I totally agree that although the prolapses can be challening and pretty darn uncomfortable at times, the emotional and psychological aspect of this is so much harder. I am still in the early days of all this and am still coming to terms with everything. Granolamom has been a great support in helping me deal with this and I know she has e-mailed you and I am sure has given you so much more information and hope.

With the correct diet, posture and exercise we will get there.

All the best,

A

thanks for your reply, i got the email too! your words actually cheered me up so much, as i always felt it was surgery OR babies, i didnt think it would be ok to have another one, my baby is only 19mths so not just yet, but to feel i dont have to rule it out is great, i find i think more about prolapse when i having a {low} day and less on a good day, i suppose if you dont feel it to much you dont think of it, but im glad to hear from you, i wish i had found this site when it had first happened i might not have had so many bad days or cried so much, thanks again

i keep seeing posture coming up in chat, how can i find out about it as i was not told by doctor, should i have??? does it make a big difference??

the posture we're all talking about is the brainchild of Christine Kent. if you go to the wholewoman.com homepage you should see a link to the faq's. read them! and if you can, order the book, saving the wholewoman, by christine kent, its available on this website. get the new edition, it has more information and exercises in it. well worth the money, imo

but you can learn the posture here, and I recommend you do, asap

the doctor didn't tell you about it because he doesn't know about it.
surgery really can't fix a prolapse, all it can do is change the shape of your vagina so that the prolapse isn't as obvious. of course this has its repurcussions and then sets the stage for futher prolapse.
the posture changes the way your pelvic organs fit inside the pelvis, so that they are positioned over the bones of your pelvis and not over the 'pelvic floor' which is really just a hole and not a functional floor at all.

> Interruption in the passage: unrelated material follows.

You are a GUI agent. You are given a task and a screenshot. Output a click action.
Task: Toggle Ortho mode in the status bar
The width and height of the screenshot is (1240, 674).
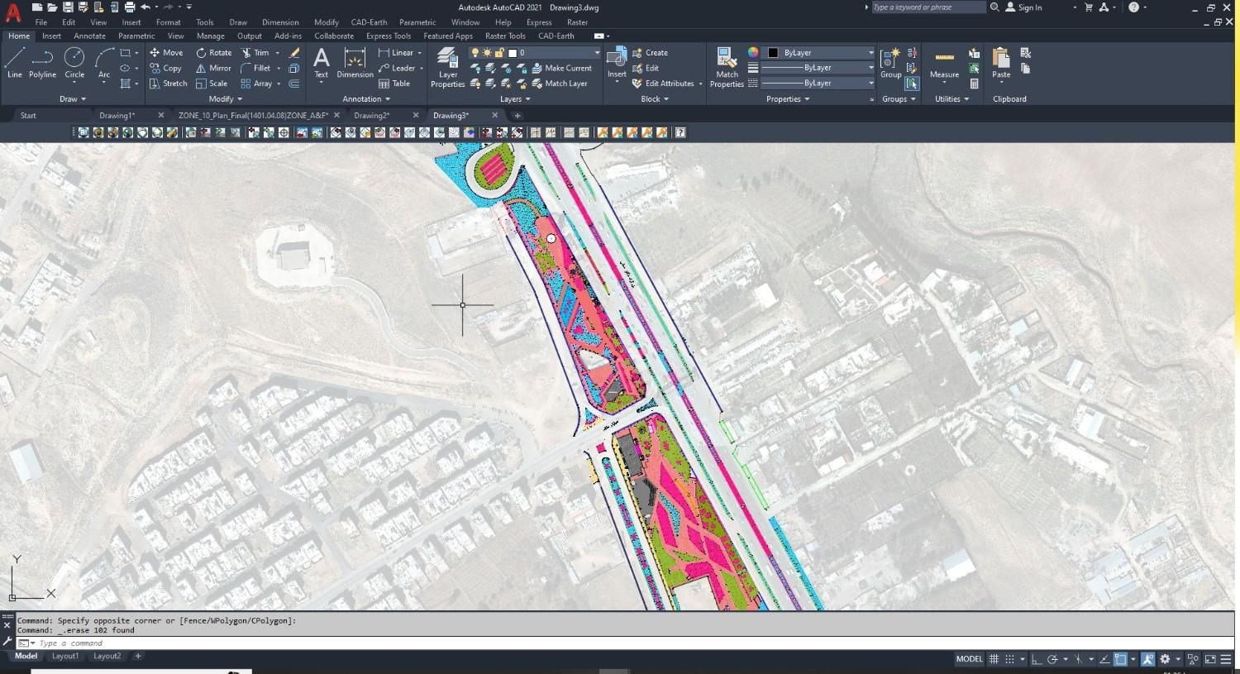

and YES the posture makes all the difference

i just wondered what you came up with to do for exercising, i walk my dog, will start swimming
[but with my 19mth old} as soon as the weather picks up, i am also in Curves, when i have time to go.. anything different you could suggest?? dont want to overdo things but would like to do something!

i think i read you are expecting baby number 2, i was just wondering how things are with the pregnancy, i was told not to carry another baby with this prolapse but have been told on this site you can actualy do it... just wondered how its going?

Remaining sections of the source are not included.